Quando o saṁskāra perde esse poder sobre a psiquê, advém então essa cessação da identificação com os conteúdos de citta.
Fica claro assim que a prática desse samādhi, portanto, promove e completa o antaḥkarāṇaśuddhi, a purificação do psiquismo, essencial para completar o processo da libertação, kaivalya.
Navegando o sūtra 18
Não é difícil equivocar-se ao tentar definir este samādhi. Asamprājñāta é a absorção meditativa final, que segue após o vitarkā, o vicāra, o ānanda e asmitā samādhis, que Patañjali mencionou no sūtra 17.
Ele surge quando desaparece a identificação com o vṛtti ‘eu sou’ (asmitā), quarto e último estágio do samprājñāta samādhi que estudamos no sūtra anterior.
Vyāsa, o comentarista do Yogasūtra, nos esclarece ainda mais:
“Quando todas [as identificações com] os processos e conteúdos da consciência já foram superadas, e somente os saṁskāras permanecem em forma residual, essa cessação é chamada asamprājñāta, samādhi além da reflexão.
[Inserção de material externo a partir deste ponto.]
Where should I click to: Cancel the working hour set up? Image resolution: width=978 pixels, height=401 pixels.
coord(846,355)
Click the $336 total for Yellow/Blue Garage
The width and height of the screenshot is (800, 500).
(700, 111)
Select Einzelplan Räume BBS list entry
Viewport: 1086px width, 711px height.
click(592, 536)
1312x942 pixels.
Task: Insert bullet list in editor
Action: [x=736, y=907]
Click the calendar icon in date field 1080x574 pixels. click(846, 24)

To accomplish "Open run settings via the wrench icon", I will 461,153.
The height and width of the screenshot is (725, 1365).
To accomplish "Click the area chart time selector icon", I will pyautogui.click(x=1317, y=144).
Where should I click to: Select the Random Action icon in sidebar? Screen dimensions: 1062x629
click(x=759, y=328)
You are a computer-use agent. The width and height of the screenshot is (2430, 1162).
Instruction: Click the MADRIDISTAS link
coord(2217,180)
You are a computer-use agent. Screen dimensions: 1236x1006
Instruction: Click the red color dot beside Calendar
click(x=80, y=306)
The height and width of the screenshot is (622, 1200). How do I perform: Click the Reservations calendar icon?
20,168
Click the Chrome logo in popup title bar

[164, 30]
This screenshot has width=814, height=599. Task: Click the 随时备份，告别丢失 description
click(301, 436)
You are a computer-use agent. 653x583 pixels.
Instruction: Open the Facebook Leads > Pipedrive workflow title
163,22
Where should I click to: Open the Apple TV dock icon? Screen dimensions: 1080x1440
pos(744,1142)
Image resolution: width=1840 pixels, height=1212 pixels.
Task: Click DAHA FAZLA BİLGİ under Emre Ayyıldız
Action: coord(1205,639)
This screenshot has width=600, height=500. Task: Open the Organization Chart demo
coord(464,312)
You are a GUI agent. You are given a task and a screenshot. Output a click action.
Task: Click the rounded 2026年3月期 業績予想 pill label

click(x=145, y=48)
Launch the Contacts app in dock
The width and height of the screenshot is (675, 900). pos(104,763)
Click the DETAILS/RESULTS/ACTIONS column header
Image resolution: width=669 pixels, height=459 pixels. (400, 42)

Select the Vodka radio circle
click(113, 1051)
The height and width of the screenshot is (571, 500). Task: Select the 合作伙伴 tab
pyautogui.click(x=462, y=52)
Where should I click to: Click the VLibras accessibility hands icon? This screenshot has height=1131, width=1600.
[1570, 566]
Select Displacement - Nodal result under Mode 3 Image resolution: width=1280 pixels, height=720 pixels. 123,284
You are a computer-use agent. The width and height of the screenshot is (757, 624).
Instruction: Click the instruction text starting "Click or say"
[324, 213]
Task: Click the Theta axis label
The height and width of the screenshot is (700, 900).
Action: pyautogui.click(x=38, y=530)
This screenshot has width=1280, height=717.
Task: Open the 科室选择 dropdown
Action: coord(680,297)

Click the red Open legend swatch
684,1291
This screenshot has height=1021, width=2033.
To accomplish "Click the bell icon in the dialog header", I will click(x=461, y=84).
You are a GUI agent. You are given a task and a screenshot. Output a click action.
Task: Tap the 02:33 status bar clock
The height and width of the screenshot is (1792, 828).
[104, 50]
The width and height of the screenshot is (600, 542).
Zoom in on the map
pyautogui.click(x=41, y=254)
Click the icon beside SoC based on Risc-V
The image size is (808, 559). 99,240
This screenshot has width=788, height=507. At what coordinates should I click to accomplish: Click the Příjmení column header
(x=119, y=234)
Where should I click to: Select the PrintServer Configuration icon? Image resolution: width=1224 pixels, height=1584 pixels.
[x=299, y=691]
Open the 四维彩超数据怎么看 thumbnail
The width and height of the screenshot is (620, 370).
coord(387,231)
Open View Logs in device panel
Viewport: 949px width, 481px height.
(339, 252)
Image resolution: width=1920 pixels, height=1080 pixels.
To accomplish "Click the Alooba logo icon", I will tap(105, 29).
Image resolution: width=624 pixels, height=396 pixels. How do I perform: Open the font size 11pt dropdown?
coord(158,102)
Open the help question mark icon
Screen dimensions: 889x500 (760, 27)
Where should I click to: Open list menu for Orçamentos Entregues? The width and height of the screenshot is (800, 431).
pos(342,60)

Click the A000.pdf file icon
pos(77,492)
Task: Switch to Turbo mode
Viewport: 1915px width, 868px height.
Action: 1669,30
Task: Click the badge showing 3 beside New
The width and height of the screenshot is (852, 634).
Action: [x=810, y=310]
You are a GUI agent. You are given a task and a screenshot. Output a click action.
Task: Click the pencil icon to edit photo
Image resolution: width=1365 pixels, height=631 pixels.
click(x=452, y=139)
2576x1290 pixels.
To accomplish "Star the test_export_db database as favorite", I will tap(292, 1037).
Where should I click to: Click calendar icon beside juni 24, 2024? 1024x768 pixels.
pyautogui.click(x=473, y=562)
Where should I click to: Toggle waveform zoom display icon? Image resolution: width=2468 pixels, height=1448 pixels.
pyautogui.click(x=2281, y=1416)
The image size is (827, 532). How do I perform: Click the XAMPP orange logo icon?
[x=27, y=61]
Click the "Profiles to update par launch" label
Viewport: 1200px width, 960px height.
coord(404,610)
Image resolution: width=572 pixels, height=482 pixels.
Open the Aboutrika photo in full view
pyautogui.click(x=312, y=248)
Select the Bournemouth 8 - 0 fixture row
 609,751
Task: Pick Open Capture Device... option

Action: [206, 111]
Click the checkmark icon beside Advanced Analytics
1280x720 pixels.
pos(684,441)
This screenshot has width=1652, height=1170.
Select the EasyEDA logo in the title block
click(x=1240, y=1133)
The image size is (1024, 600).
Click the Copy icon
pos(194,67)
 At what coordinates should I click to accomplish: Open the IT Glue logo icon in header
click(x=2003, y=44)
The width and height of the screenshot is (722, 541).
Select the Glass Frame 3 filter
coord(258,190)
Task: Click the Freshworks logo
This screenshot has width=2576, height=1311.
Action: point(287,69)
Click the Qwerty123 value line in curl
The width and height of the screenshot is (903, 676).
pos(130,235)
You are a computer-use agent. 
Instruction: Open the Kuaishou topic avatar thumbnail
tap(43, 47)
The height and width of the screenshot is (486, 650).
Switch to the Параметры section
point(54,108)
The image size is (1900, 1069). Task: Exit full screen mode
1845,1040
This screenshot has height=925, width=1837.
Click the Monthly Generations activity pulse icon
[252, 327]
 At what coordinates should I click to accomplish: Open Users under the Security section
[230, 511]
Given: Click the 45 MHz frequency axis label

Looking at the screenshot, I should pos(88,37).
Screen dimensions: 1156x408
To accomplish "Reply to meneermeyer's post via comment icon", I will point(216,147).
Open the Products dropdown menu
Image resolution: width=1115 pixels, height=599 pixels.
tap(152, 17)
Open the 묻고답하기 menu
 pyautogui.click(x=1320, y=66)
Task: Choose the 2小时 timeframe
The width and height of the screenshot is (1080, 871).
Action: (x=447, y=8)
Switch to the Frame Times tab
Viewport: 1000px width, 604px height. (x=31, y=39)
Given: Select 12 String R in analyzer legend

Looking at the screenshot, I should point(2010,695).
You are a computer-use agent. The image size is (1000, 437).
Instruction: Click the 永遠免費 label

“O meio para se obter este samādhi é o desapego mais elevado. A prática com objetos de apoio [para a contemplação] não é eficiente para alcançar este grau de samādhi”.
Quando até mesmo a desidentificação com os vṛttis sáttvicos dos quais trata o sūtra anterior é alcançada e o praticante desenvolve desapego em relação a esses conteúdos, ele alcança o asamprājñāta samādhi.
Recapitulando, esses vṛttis sáttvicos são: clareza de autoanálise, clareza de discernimento, reflexão sobre a plenitude e percepção da diferença entre o ego e o Ser.
Ao surgir esse estado, os saṁskāras não frutificam nem formam novos vṛttis, mas permanecem apenas em estado latente, como “sementes queimadas”, para usar a expressão de Vyāsa.
O que é o saṁskāra?
Para compreendermos o presente sūtra precisaremos, primeiramente, definir a palavra saṁskāra, que aparece aqui, por primeira vez nesta obra.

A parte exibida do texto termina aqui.